Мона взяла на себя роль той самой женщины из снов, суккубы, посланника из безграничного свободного мира Непроявленного. Она взяла его за руку и, ощутив, какой теплой она была, подумала о том, какими, должно быть, холодными казались ему ее руки на фоне его собственных.
— Пойдем, — сказала она ему, и он встал.
Он последовал за ней наверх по ступеням подвала, накинув на голову капюшон и спрятав руки в рукава, но дойдя до верха, повернул в другую сторону от двери.

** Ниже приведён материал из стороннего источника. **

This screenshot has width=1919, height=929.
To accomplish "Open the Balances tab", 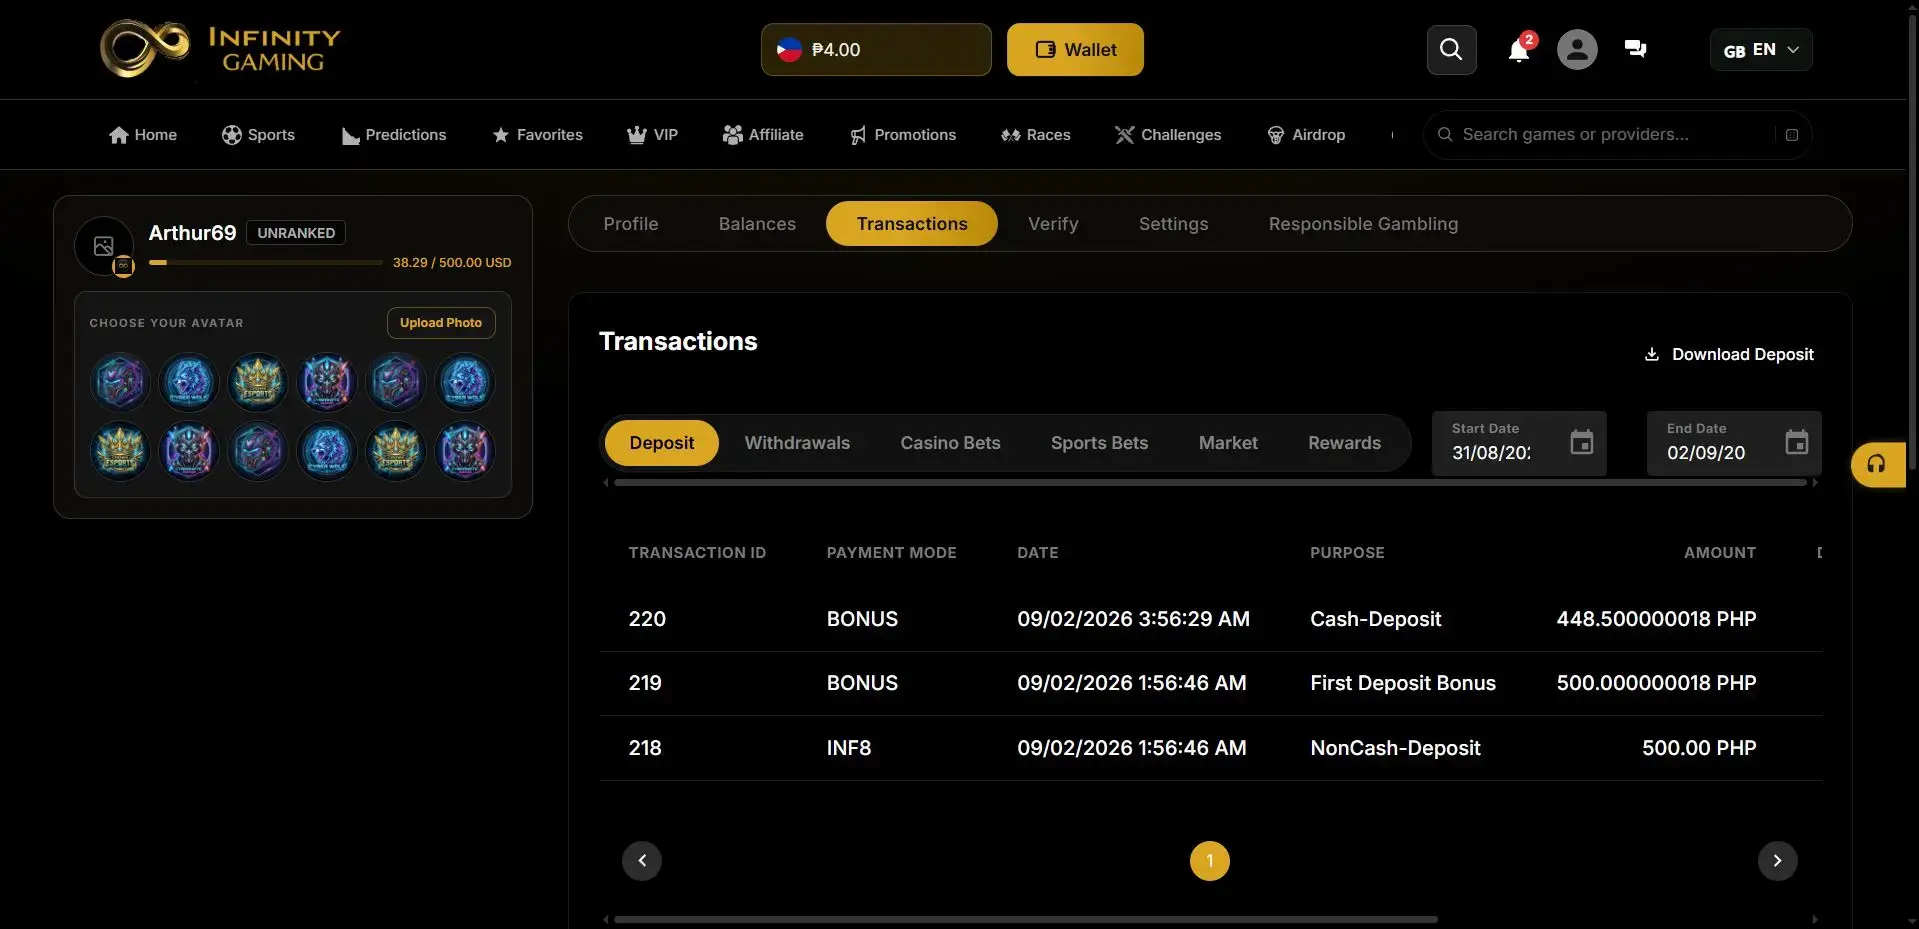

— Я должен позвать и их тоже, — сказал он, и начал подниматься по извилистой лестнице. Она последовала за ним, остановившись на самой последней ступени, чтобы посмотреть, что будет происходить дальше.
Он прошел вдоль длинной линии пустых камер, часть которых была без дверей, а другая часть — с современными сгнившими дверями, висевшими на сломанных петлях, ибо мистеру Пинкеру не было позволено навести здесь порядок, и теперь Мона понимала, почему. Переходя от одной двери к другой, Хью останавливался напротив каждой из них и называл имя. Бенедикт, Йоханнес, Гайлз — одного за другим звал он осужденных монахов, давным-давно истлевших в пыль. Мона гадала, ощущали ли в этот момент переродившиеся души внезапное пробуждение памяти внутри них, своего рода ностальгию по Непроявленному.
Развернувшись в конце коридора, Хью пошел обратно, к ней, стоявшей на верхней ступени крутой и извилистой лестницы. Он шел медленно, как и подобало священнослужителю, и полы его одеяния медленно раскачивались в такт его шагам; его руки, спрятанные в широких рукавах, были сложены на животе; капюшон нависал над его лицом на манер того, как использовали его монахи во время медитации. Он подошел и остановился напротив нее, и посмотрев на него снизу вверх, она первый раз за всё это время отчетливо разглядела его лицо. В тенях капюшона оно казалось темным и мрачным, странно отличавшимся от лица Хью Пастона, и все же не ставшим еще лицом Амброзиуса.
— Я уже не тот человек, которого ты знала, Мона, я кто-то совершенно другой.
— И я вижу это, — тихо ответила Мона.
Он не спросил ее, как это сделал бы Хью, не возражает ли она против этой перемены. Он дал ей время самой решить, принимает ли она это или нет, и, поступив таким образом, добился полного своего господства над ней.
— Осознаешь ли ты, кто я такой? — спросил он. — Я Cвященник, который владел Церковью. Церковь была создана для человека, Мона, а не человек для церкви.
Она заметила, что он не сказал ни «...который отрекся от церкви», ни даже «...который был отлучен от церкви», но «...который владел церковью».
Он подошел к ней ближе.
— Я никогда не надену этого одеяния снова, — сказал он, — Но есть одна вещь, которую я хотел бы сделать перед тем, как сниму его навсегда.